On the other hand, just like you can't dip into a novel midway through and expect to appreciate everything, sometimes you need background knowledge and interest before you can properly appreciate a biography. Reilly doesn't explain the facts about World War Two in his autobiography here, even though it looms in the background throughout his time in the Secret Service. If someone doesn't know who (say) Winston Churchill is or what Vichy France is, they're going to fail to fully appreciate this book - but it was still the right decision not to pause to explain them. Similarly, I enjoyed The Heir Apparent much more because I already knew the politics of Europe on the eve of World War I and so could appreciate more how Edward VII was fitting into it; and I enjoyed the biography of Lewis and Tolkien more because I've read their literary works. A biography can attempt to supply some of that - the Lewis and Tolkien biography definitely tried - but it can't fully do that without becoming a general history book.
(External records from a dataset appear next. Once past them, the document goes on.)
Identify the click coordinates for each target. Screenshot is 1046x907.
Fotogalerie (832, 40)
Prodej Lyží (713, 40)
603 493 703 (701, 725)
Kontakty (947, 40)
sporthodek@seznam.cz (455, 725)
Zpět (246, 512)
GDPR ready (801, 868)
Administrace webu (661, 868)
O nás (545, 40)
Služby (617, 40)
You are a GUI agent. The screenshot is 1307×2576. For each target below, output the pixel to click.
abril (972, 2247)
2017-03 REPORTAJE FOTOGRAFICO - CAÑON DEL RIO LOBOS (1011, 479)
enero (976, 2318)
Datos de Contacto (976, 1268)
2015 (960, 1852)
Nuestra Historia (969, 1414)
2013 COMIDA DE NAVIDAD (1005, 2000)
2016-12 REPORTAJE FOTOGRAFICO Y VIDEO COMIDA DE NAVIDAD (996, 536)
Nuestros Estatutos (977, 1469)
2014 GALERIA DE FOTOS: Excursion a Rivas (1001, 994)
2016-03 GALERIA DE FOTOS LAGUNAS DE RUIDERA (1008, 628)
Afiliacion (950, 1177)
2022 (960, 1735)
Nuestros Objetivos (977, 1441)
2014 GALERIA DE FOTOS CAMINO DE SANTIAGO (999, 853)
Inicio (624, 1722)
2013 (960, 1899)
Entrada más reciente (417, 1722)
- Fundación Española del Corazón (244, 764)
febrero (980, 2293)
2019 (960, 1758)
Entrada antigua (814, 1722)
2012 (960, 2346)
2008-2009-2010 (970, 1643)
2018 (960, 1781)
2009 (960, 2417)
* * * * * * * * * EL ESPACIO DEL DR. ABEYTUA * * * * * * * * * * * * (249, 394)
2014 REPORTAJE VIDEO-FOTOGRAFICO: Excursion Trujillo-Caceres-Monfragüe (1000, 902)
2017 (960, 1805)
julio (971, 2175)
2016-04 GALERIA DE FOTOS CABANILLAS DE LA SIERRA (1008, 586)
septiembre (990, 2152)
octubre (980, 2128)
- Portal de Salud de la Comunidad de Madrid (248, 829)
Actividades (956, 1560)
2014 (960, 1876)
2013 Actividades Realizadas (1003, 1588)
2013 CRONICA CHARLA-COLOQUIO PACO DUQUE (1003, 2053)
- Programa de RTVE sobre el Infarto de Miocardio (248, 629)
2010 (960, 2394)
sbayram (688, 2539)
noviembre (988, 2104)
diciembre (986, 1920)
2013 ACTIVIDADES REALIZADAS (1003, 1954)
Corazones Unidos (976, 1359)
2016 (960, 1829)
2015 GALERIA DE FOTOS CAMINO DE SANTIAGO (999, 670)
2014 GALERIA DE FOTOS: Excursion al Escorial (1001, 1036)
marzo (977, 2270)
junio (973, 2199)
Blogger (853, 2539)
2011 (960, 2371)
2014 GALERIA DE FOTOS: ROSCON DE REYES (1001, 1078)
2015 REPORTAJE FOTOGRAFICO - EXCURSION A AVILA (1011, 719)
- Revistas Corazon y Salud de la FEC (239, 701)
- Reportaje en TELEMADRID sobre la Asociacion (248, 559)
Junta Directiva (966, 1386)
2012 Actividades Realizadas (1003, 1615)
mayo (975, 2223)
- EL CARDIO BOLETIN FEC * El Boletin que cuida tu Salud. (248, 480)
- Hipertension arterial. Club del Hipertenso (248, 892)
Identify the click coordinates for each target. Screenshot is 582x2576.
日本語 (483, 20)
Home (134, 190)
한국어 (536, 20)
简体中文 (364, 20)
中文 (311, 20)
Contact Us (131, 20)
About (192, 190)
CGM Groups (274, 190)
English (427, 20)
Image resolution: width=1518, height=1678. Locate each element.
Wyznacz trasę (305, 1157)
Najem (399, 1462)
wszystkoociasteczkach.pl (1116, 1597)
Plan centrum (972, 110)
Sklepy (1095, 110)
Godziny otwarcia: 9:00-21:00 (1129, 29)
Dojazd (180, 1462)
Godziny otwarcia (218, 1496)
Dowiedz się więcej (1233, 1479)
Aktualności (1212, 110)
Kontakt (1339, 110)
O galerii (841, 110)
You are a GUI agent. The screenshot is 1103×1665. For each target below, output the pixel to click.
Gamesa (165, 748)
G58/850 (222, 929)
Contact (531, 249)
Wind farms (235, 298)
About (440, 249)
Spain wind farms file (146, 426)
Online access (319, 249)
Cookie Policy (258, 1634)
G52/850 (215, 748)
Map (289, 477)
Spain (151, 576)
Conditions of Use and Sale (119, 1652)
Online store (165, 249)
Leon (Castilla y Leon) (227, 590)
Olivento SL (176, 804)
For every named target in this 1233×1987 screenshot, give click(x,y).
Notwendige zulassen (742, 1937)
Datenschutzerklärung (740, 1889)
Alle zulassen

There can be other sorts of biography, too. For instance, I've seen some biographies that try to make those details about the subject's life interesting by analyzing them. This dates back to one of the earliest biographies ever, Augustine of Hippo's Confessions. As he takes us through his life, Augustine comments on just about every incident from his current spiritual perspective and points out how it exemplifies some theoretical point. An instance of (as a young boy) stealing some pears from a neighbor's tree turns into a meditation on sin. Or for a more extreme example, take G. K. Chesterton's Saint Francis of Assisi. At least as much as it's a biography, it's a meditation on St. Francis's life and its significance. Chesterton sprinkles philosophical digressions throughout the book and repeatedly alludes to events he never tells in detail (assuming the reader will have read of them elsewhere). I enjoyed both these books since I enjoy both Chesterton's philosophical digressions and Augustine's spiritual digressions, but I wouldn't recommend either to anyone who doesn't like them. Still, this's a valid subgenre: the story of history can be illuminated by commentary.
In theory, biographies are good. They're loving snapshots by fans of one particular thread of the story of history. But still - despite all these positive examples I gave here, I'm still wary of biographies. They land me amid loving details of historical subplots, which are great if - and only if - I'm in a place to appreciate them.